Authorization Concept in SAP S/4HANA Cloud, public edition

Authorization Concept

Access to business applications is controlled by role-based authorization management. Business Roles are assigned to Business Users to grant access to the required applications and functionality needed for their job requirements.

  • A Business User is an employee, contractor, administrator, or any other person who needs access to log into the SAP S/4HANA Cloud system.
  • A Business Role is a template of access rights that can be assigned to business users.
  • A Technical User corresponds to a local or remote process which is typically part of the cloud management process (for example, system provisioning or support), or intrinsic system processes (for example, periodic cleanup of logs).
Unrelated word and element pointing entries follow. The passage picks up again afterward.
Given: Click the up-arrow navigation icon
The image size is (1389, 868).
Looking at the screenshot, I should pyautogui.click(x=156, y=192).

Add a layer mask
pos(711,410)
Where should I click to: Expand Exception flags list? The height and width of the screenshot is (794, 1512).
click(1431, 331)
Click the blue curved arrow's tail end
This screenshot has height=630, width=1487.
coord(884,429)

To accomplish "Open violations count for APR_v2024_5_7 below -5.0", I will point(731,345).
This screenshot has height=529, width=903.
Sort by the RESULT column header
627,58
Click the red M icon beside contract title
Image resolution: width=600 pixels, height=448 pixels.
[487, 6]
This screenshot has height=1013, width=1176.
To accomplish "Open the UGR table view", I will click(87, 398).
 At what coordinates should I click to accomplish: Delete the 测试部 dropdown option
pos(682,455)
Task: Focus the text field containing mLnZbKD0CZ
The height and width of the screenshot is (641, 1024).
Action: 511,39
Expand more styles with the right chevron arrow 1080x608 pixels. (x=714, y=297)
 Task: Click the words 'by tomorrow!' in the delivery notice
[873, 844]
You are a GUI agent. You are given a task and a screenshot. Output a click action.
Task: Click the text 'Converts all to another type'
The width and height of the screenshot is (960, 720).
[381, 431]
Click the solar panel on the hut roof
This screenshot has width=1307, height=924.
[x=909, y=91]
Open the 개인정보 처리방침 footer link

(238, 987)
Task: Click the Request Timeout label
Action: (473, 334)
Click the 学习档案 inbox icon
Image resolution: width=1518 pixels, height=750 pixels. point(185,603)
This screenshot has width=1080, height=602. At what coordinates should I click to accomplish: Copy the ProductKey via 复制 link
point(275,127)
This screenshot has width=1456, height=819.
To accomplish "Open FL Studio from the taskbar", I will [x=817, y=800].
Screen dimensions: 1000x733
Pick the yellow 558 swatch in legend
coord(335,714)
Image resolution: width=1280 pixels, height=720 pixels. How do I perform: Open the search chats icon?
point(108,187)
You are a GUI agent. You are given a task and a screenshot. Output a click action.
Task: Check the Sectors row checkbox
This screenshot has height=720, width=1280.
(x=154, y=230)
Technical users can belong to the software or service provider, or the customer.

Try it out

Learn how to find business roles for a scope item.

ExerciseStart Exercise

Authorization Process

Get to know more about the Authorization Concept by selecting each step.

  • A Business Role (for example, sales manager) is assigned to a Business User to grant permission to access applications in SAP S/4HANA Cloud.
  • A Business Role can include one or more Business Catalogs (for example, sales order processing).
  • Business Catalogs provide access to one or more applications, dashboards, displays of data, or functionality.
  • Administrators can control visibility to the information/functionality granted through a Business Catalog by applying restrictions (for example, based on sales organization).
  • Restrictions allow you to define what a Business User can view (read) or edit (write) with the information/functionality granted per each Business Catalog within the assigned Business Role.

The Business Catalog defines which access categories are available (Value Help, Read, Write), and for which fields restriction values can be maintained. The fields vary per catalog, as they are based on the fields within the apps in the catalog. The Business Role aggregates restrictions for all Business Catalogs.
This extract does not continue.